Keywords: history, materials science, glass research, glass engineering, borosilicates, labware, kitchenware, baking, cooking.

References and more to explore
[1] Pyrex® Borosilicate Glass [www.pgo-online.com/intl/katalog/pyrex.html].
[2] Washington Glass School: Historical Glass Fun Facts: Invention of Pyrex & the Studio Glass Movement [washingtonglass.blogspot.com/2012/01/historical-glass-fun-facts-invention-of.html].
[3] History of Pyrex® [www.classickitchensandmore.com/page_4.html].
[4] William S. Ellis: Glass. Avon Books, Inc., New York, 1998; pp. 49-50.
[5] Regina Lee Blaszczyk: Cooking with Glass. Chemical Heritage Fall 2012/Winter 2013, 30 (3), pp. 8-9 [www.chemheritage.org/discover/online-resources/thanks-to-chemistry/ttc-food-pyrex.aspx].

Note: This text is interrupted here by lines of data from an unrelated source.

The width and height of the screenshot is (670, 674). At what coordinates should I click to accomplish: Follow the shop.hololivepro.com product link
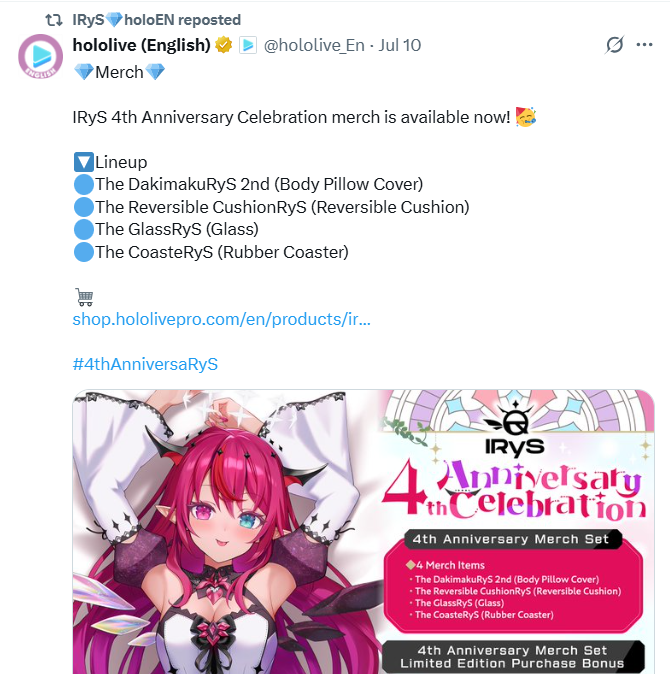click(221, 319)
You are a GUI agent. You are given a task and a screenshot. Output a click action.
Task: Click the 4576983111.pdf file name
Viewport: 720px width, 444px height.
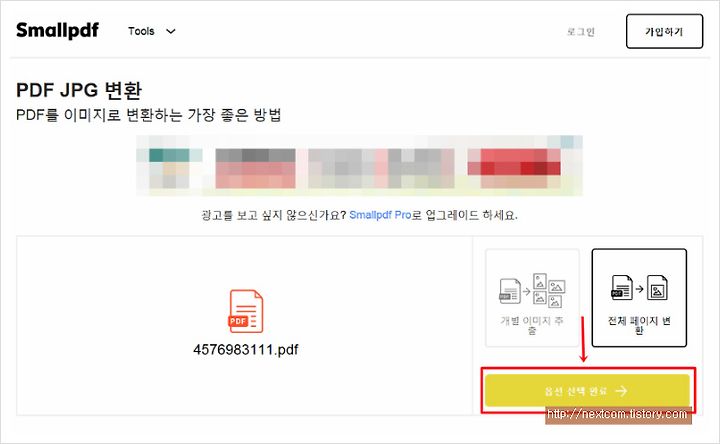tap(246, 350)
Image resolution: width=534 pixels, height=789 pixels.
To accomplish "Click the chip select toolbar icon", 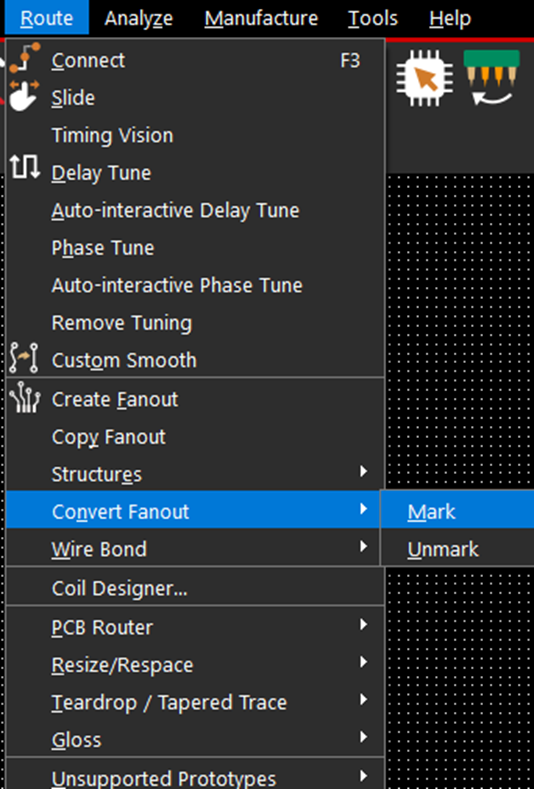I will [x=424, y=78].
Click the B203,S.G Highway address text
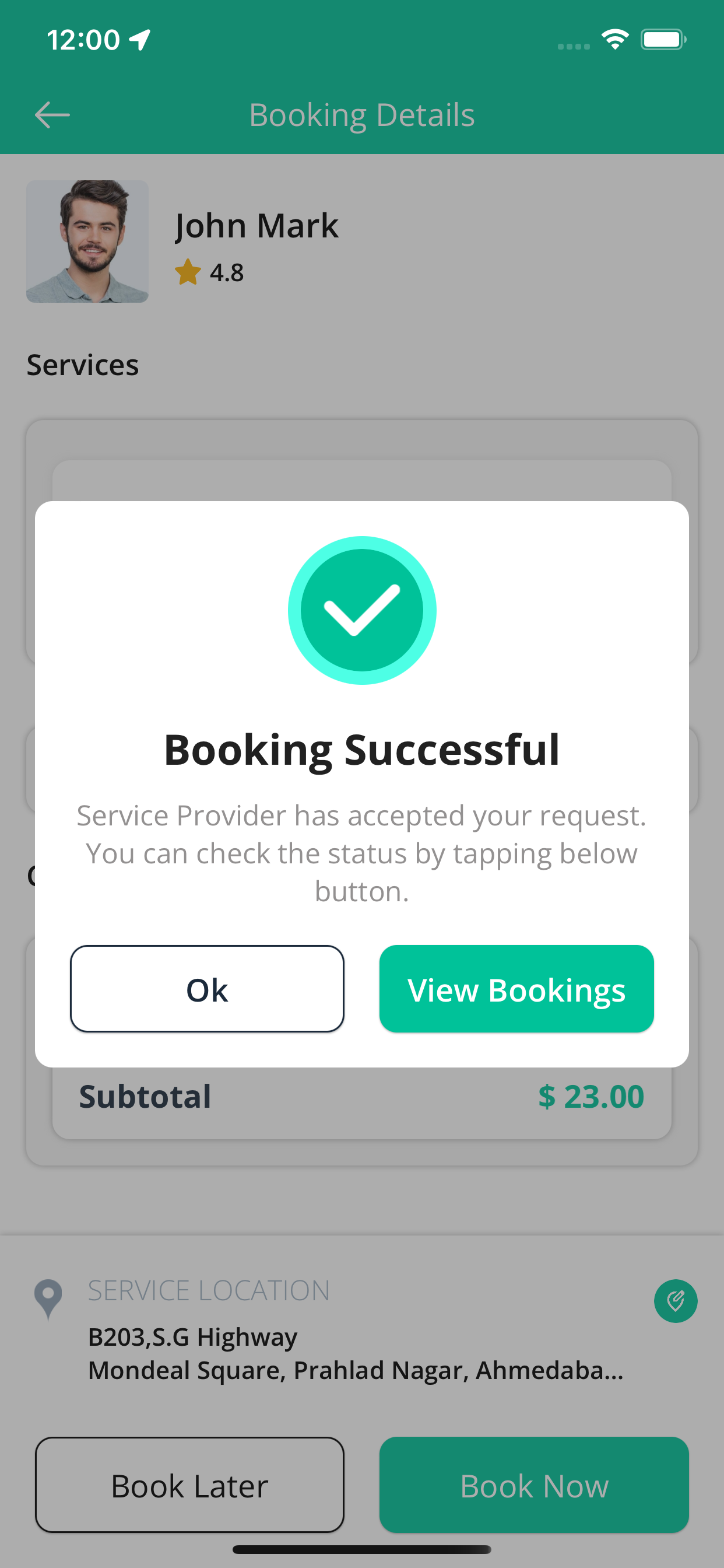724x1568 pixels. tap(192, 1336)
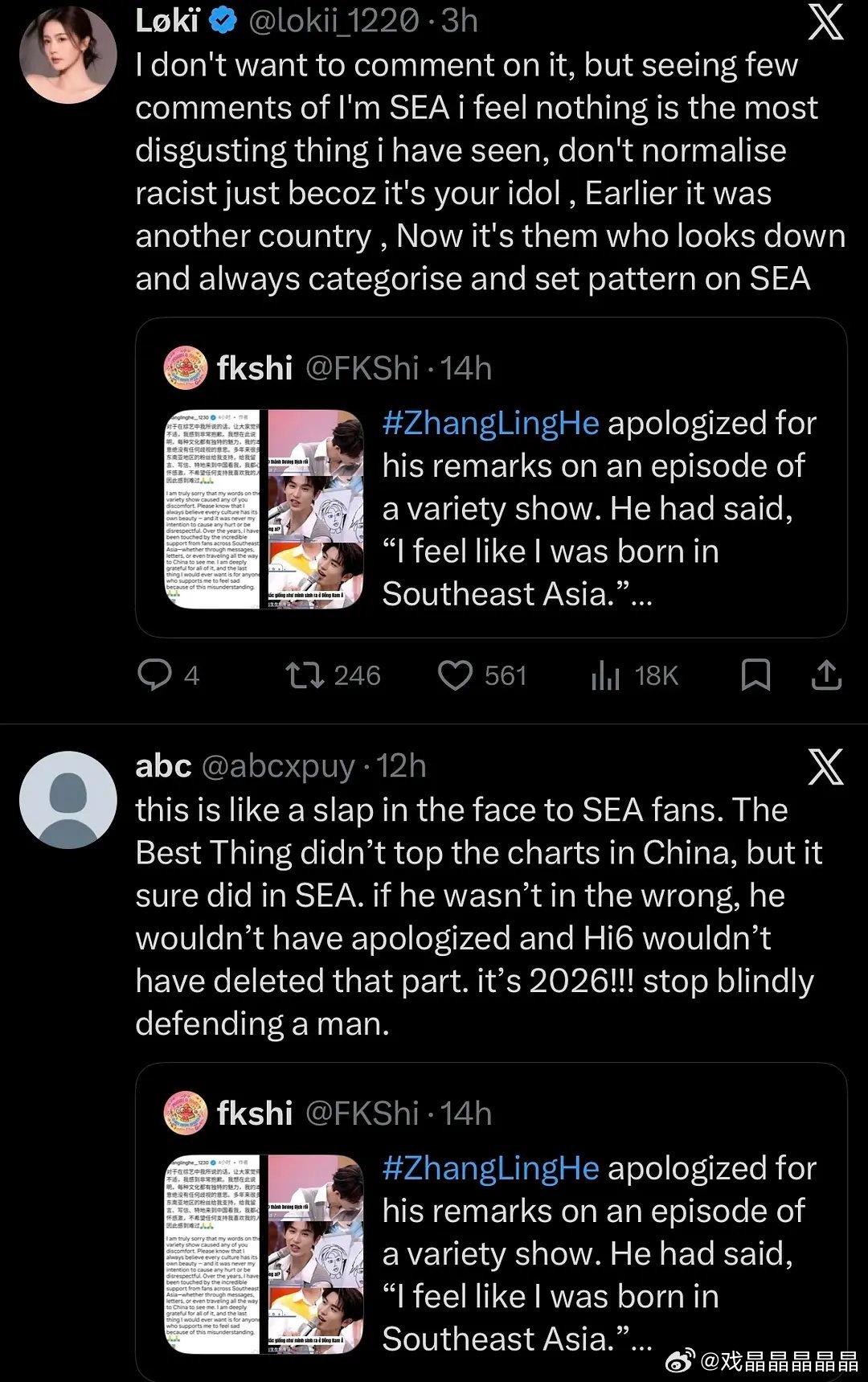Viewport: 868px width, 1382px height.
Task: Click #ZhangLingHe hashtag in second quoted tweet
Action: (x=491, y=1168)
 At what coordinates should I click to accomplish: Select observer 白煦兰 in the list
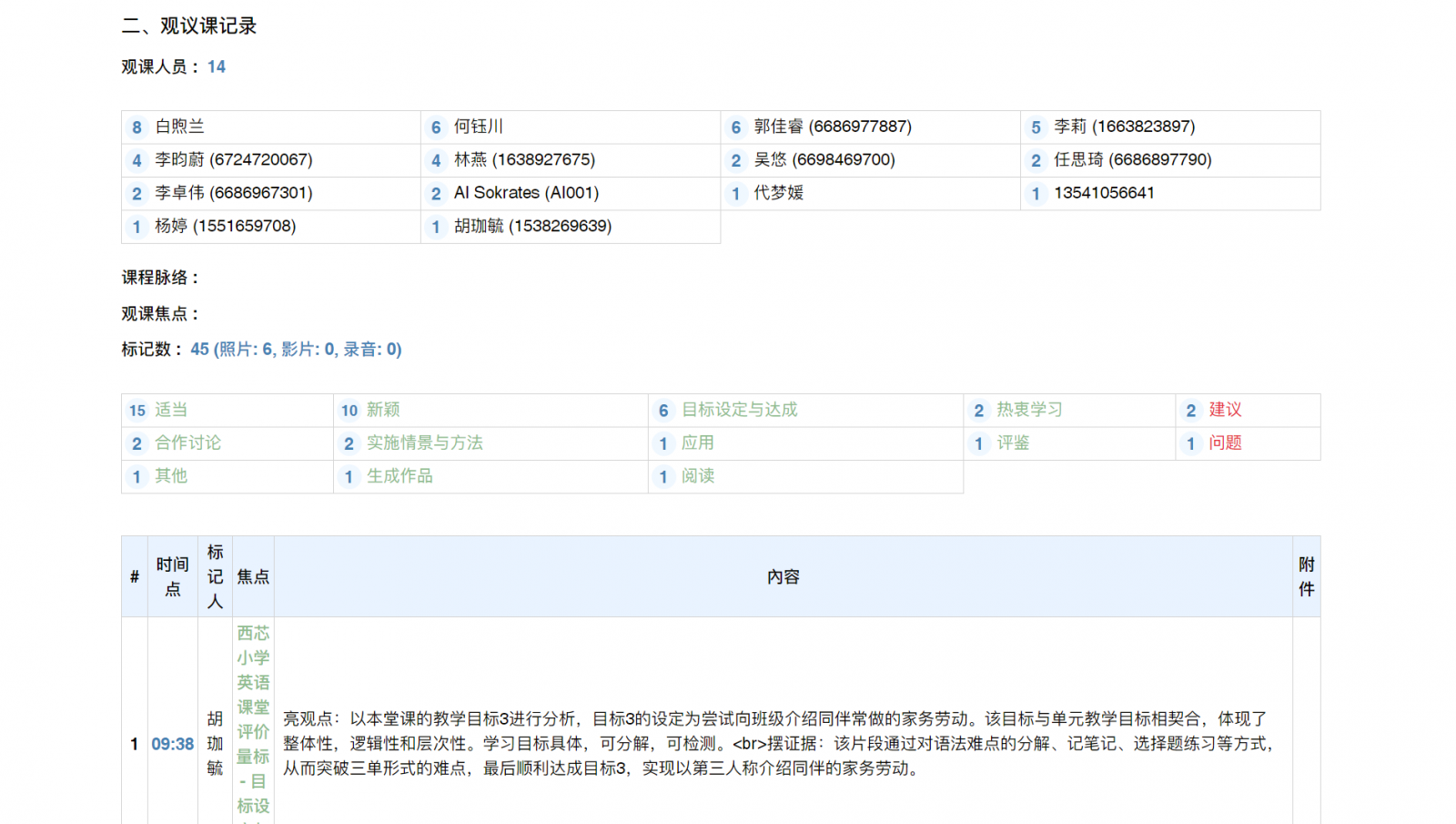tap(179, 127)
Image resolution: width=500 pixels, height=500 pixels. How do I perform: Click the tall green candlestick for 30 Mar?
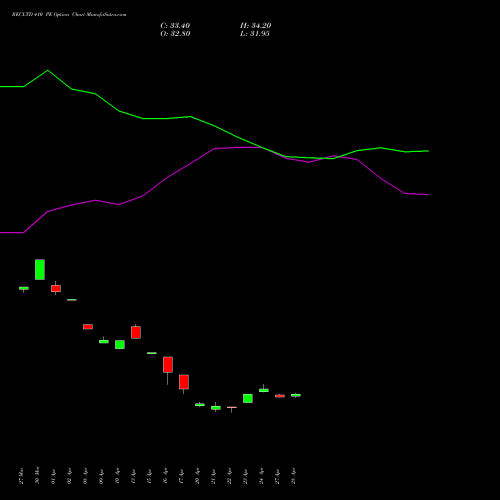click(40, 269)
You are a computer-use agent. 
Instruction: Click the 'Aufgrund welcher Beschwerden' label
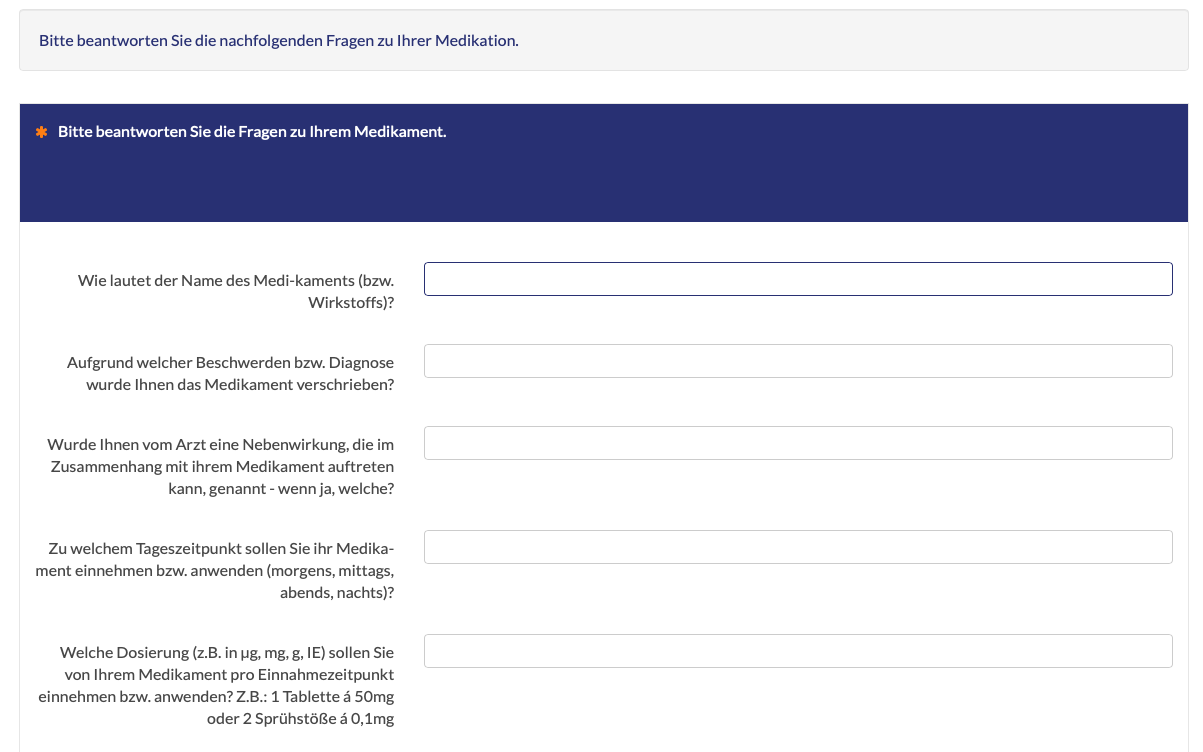click(230, 362)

Crystal City—a pseudonym for Corning, New York

The upstate New York city of Corning is located on the Chemung River in Steuben County. Along the river, the buildings of Corning Glass Works—originally named Corning Flint Glass Works—can be found, where glass and ceramic products for industrial and scientific applications are manufactured.  The Corning Museum of Glass at 1 Museum Way (Corning, NY 14830) calls itself a wonderland of glass, in which master glass-workers demonstrate the making of spectacular glass objects. World-changing innovations in glass can be discovered there [1]. Corning's cornucopia of glass-making arts and technology led to the nickname Crystal City [2], as this picturesque and industrial city often was and still is dubbed in the media.

Physicists and chemists may think of this pseudonym as a misnomer, since glass is an amorphous, non-crystalline material. But its optical transparency and large content of silica (SiO2) may justify the crystal association. Students and hobbyist of glass-working can try their skills by enrolling  in classes at the Corning Museum of Glass, experimenting with phases and facets of non-crystalline matter in the Crystal City [3].

Two articles in a recent Chemical Heritage edition review the collections of the Corning Museum of Glass and feature the history of glass-making in Corning, beginning with Nonex for signaling lamps, Pyrex for lab- and kitchenware and continuing on with fiber optics and touch-screen technology [4,5]. According to the Hot Stuff article by Kelly Tuttle [5], the museum  showcases a Dale Chihuly sculpture in its glass-walled entrance and “houses the largest collection of glass in the world, with over 45,000 objects spanning 3,500 years. In 1868 the Brooklyn Flint Glass Company moved to Corning and bacame the Corning Glass Works. By 1905 upward of 2,500 glass craftspeople had moved into the then industrialized area, which acquired the pseudonym Crystal City.” 

References and more to explore
[1] Corning Museum of Glass [www.cmog.org].
[2] Corning, New York: The Crystal City [lcweb2.loc.gov/diglib/legacies/NY/200003367.html].
[3] William S. Ellis: Glass. Avon Books, Inc., New York, 1998; page 204 (also see www.cmog.org/programs/classes#.UKwALGeAYYs).
[4] Regina Lee Blaszczyk: Cooking with Glass. Chemical Heritage Fall 2012/Winter 2013, 30 (3), pp. 8-9 [www.chemheritage.org/discover/online-resources/thanks-to-chemistry/ttc-food-pyrex.aspx].
[5] Kelly Tuttle: Hot Stuff. Chemical Heritage Fall 2012/Winter 2013, 30 (3), page 46.